▶ _Consigne A_:
Répondez à ces questions sur le texte consacré aux noms de domaine :
(i) De quelle banque de textes cet ouvrage fait-il partie ?
(ii) Quelle est la fonction d'Ysabelle Proulx ?
(iii) Quelle expression l'article emploie-t-il pour désigner l'espace électronique où la propriété intellectuelle doit être protégée ?
▶ _Consigne B_:
Reproduisez le passage du texte consacré aux noms de domaine qui commence aux mots « Le présent texte » et se termine après les mots « depuis sa rédaction. ».

▶ _Texte à lire_:
┄┄┄┄┄┄

Le présent texte constitue un ouvrage de référence faisant partie intégrante de la "Banque de textes juridiques historiques" du Réseau juridique du Québec.
L'information disponible est à jour à la date de sa rédaction seulement et ne représente pas les changements législatifs et jurisprudentiels en vigueur depuis sa rédaction.
Seti K. Hamalianp, avocat, et Ysabelle Proulx, stagiaire en droit, pLapointe Rosensteinp, Montréal
Contenu
2- Les noms de domaine dans Internet
3- L'enregistrement de nom de domaine
6- Internet comme outil de résolution de conflits
Le présent article vise, d'une part, à encourager les titulaires de marques de commerce ou d'autres propriétés intellectuelles à faire preuve d'une plus grande vigilance dans la protection de leur propriété intellectuelle dans ce que nous pourrions appeler le " Far West " électronique, et, d'autre part, à fournir un exemple concret de situation où, en l'absence de règles claires et de compétences territoriales, les parties intéressées d'une communauté électronique se sont accaparées la loi, comme aux plus beaux jours du Far West.

┄┄┄┄┄┄

▶ _Lignes de données_:

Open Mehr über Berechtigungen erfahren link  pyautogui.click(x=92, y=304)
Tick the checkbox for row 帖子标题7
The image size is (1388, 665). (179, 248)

┄┄┄┄┄┄

▶ _Réponse finale A_:
(i) De la « Banque de textes juridiques historiques » du Réseau juridique du Québec.
(ii) Stagiaire en droit.
(iii) Le « Far West » électronique.

▶ _Réponse finale B_:
Le présent texte constitue un ouvrage de référence faisant partie intégrante de la "Banque de textes juridiques historiques" du Réseau juridique du Québec.
L'information disponible est à jour à la date de sa rédaction seulement et ne représente pas les changements législatifs et jurisprudentiels en vigueur depuis sa rédaction.